This case, however, is in a certain sense sui generis, for the plaintiff is not seeking to acquire land, nor, from the standpoint from which we are now considering it, any property of a tangible character. Indeed, it is property to the corpus of which the appellants can lay no claim, for, at most, their title is confined to an usufructuary right therein. As was said by the Court of Appeals, in speaking of this very stream: "It is a principle, recognized in the jurisprudence of every civilized people from the earliest times, that no absolute property can be acquired in flowing water. * * * While the right to its use as it flows along in a body, may become a property right, yet the water itself, the corpus of the stream, never becomes or, in the nature of things, can become, the subject of fixed appropriation or exclusive dominion, in the sense that property in the water itself can be acquired, or become the subject of transmission from one to another." (Opinion of O'BRIEN, J., in Sweet v. City of Syracuse, 129 N.Y. 316, 335.)

If, then, the property appropriated by the plaintiff is not land, but something of a temporary and transient nature which was appurtenant to land, what better or more equitable principle could be adopted to ascertain its value than the one selected by the commissioners in this case?

The water flowing down the outlet possessed no market value to the defendants when withheld or diverted from its natural course; on the contrary, it was only when available to them as a source of power that it became useful and enhanced the value of their respective properties. If, then, the defendants are deprived of this valuable appurtenance it would seem that the only correct measure of the damage occasioned thereby is the difference in the market value of their lands with and without the same. (10 Am. Eng. Ency. of Law [2d ed.], 1164; Dwight v. Elmira, C. N.R.R. Co., 132 N.Y. 199; Matter of Thompson, 85 Hun, 438; Matter of City of Rochester, 40 id. 588; Matter of N.Y., L. W.R. Co., supra; Black River M.R.R. Co. v. Barnard, 9 id. 104; Miller v. Windsor Water Co., 148 Penn. St. 429; Lee v. Springfield Water Co., 176 id. 223.)

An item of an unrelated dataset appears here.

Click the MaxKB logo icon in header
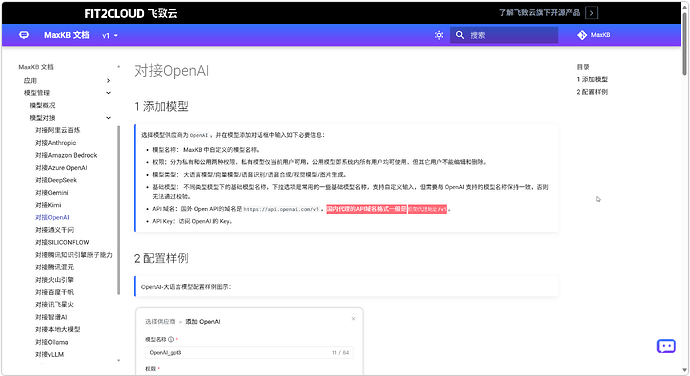point(24,35)
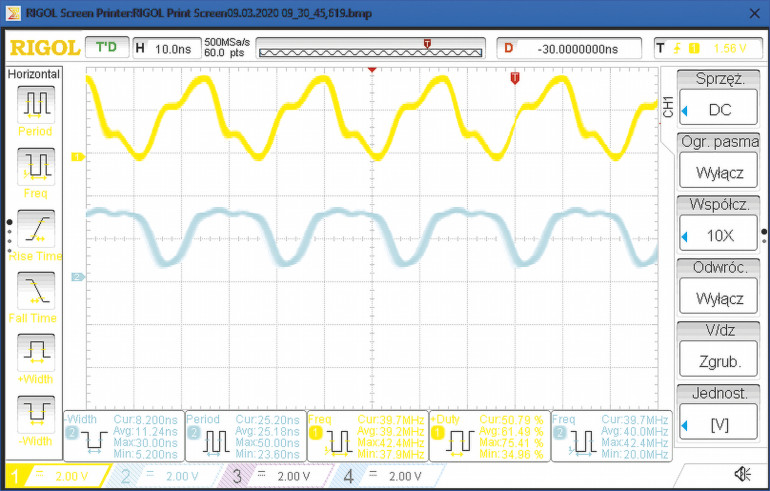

In the case last cited the rule applicable to the question here under consideration was thus stated:

"The true measure of damages to be applied in all cases of a taking by virtue of eminent domain is involved in no doubt. It is easy of application. It is the depreciation in value of the property affected by the taking. Where land is taken this has been said so frequently that it would be a work of supererogation to cite the cases in which the doctrine has been stated and applied. It was applied in Miller v. The Windsor Water Company ( 148 Pa. 429), where, as in this case, a water company had appropriated water and a lower riparian owner complained that he was injured by the appropriation. It is the proper measure of the plaintiffs' damage in this case. The jury should inquire what the property affected was fairly worth immediately before the water was appropriated and what it was worth as affected by the appropriation. The difference, if any is the loss actually sustained, and, therefore, the measure of the plaintiffs' right to recover damages." ( Lee v. Springfield Water Co., supra, 226.)

If, then, as we conclude is the case, a correct rule was adopted as regards the damages sustained by the riparian proprietors, by reason of the extinguishment of their water-power rights on the outlet, there remains to be considered another and, as counsel seem to think, a far more important question, viz., the ownership of the reservoir and water stored or impounded therein.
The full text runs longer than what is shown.